Science & Tech

What if AI could help students learn, not just do assignments for them?

Professors find promise in ‘tutor bots’ that offer more flexible, individual, interactive attention in addition to live teaching

4 min read
Greg Kestin.

Greg Kestin.

Photos by Niles Singer/Harvard Staff Photographer

Educators’ concerns are running high when it comes to AI and how it may undermine teaching and learning. But what if teachers could find ways to use AI to measurably help students learn, rather than simply do their work for them?

Across campus, professors are experimenting with AI “tutor bots” to help students succeed in courses with complicated material when individualized attention is not always feasible. According to Professors Greg Kestin and Kelly Miller, the bots represent one piece in a larger learning strategy that helps students home in on what they do get, and don’t, and do so at their own pace.

As part of an AI Innovations at Harvard presentation during Boston’s AI week, Kestin and Miller shared findings from a study of the custom tutor bot used in their introductory course “Physical Sciences 2” in fall 2023. Based on their findings, Kestin said they’re optimistic about the technology.

Kelly Miller.
With an AI tutor, students can go at their own pace and ask as many questions as they like, any time they like — without fear of being judged, said Kelly Miller.
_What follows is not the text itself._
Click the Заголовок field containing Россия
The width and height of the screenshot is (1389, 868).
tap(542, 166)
“What we have found is that when AI tutors are used with tried-and-true research principles kept in mind, they can improve learning as well as enhance time spent with peers and instructors in the classroom,” he said.
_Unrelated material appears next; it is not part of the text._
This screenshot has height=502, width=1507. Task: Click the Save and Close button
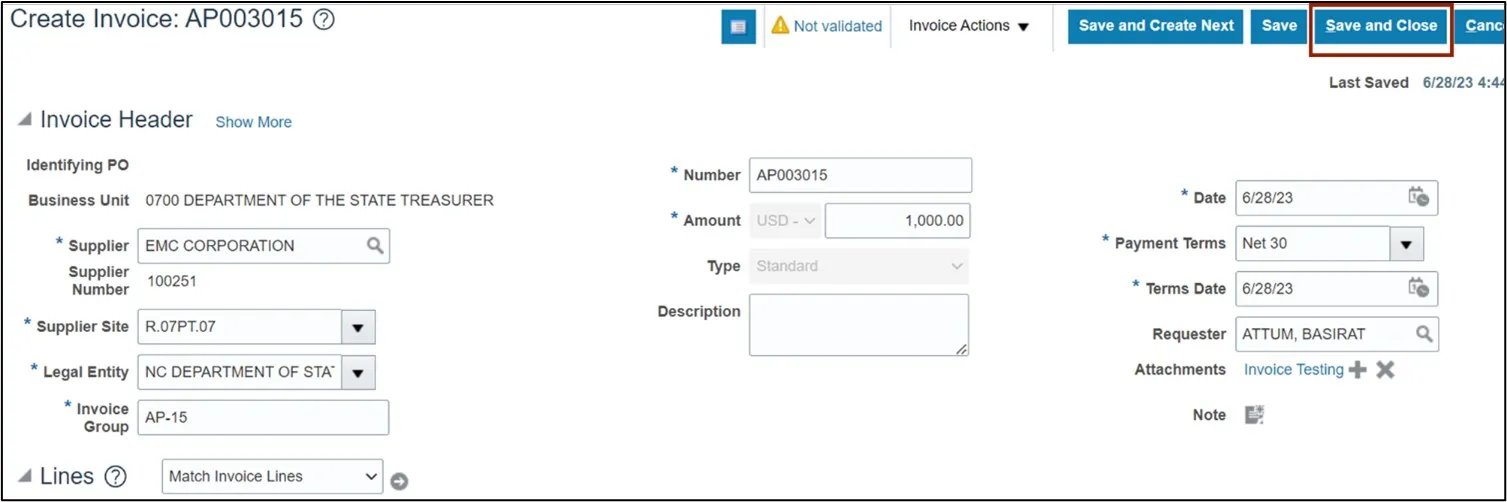1381,26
In their study, Kestin and Miller compared a typical classroom setting in which students initially get lessons from a human instructor, to an AI-supported “flipped classroom” where students learn core lessons from the tailored bot on their own and bring questions to class.
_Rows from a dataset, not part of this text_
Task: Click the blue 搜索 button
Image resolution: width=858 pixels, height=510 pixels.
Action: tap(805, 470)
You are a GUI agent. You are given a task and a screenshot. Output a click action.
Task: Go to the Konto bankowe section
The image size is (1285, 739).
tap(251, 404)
The bot was built by Kestin using class materials and specific directions on how to frame answers to students.

According to the research, students in the AI-supported classroom reported significantly better engagement with the course and more motivation to learn.

A few factors may be contributing to this outcome, Miller said in the presentation. A main one is the ability to tailor the AI experience to each student.

“Our problem with a traditional classroom [is that] there can be low student engagement and students are typically not getting individualized feedback,” Miller said. “They’re mostly just passively sitting and listening to somebody speak, and so they’re not able to really test their understanding or get feedback on that understanding as they go.”

But with an AI tutor, she added, students can go at their own pace and ask as many questions as they like, any time they like — without fear of being judged.

And that’s the most important aspect of the tutor bot, the researchers said — to make sure it prompts students to think and ask questions, rather than do the thinking for them.

“We have learned that there are some places where it’s not effective to put it in the classroom,” Kestin said. “If you give ChatGPT to a group of students and you say, use it for homework, study, whatever … it turns out the students often do worse on the test because they’re using the AI to think for them. They basically circumvent the critical thinking.”

Instead, Kestin added, AI should help students by giving hints or visual representations of concepts. It can help with data analyses or generate practice problems.

“And then in exams, let AI be like their calculator. Basically, how they would do their work in the real world anyway,” Kestin said.

While their experiment was one of the first to hit Harvard classrooms following the debut of large language models like ChatGPT, many have embraced AI help for students.

Over the summer Harvard Information Technology introduced its own tutor bots and AI assistants, HUbot and PingPong. At Harvard Business School, students taking “Financial Reporting and Control” have access to their own custom tutor bot.

Last year, a section of Math 21A was offered with the AI tutor. Instructor Eva Politou is currently gathering data to assess the success in that course.

According to Kestin, more ongoing work in the field of AI tutors involves “investigating the qualities and types of interactions between students and chatbots that prove most valuable to the learning experience.”

That way, he said, the AI tutors can continue to improve and potentially find their way into even more classrooms. Kestin added that follow-up research is in progress focused on understanding the long-term impacts of tutor bots, including retention.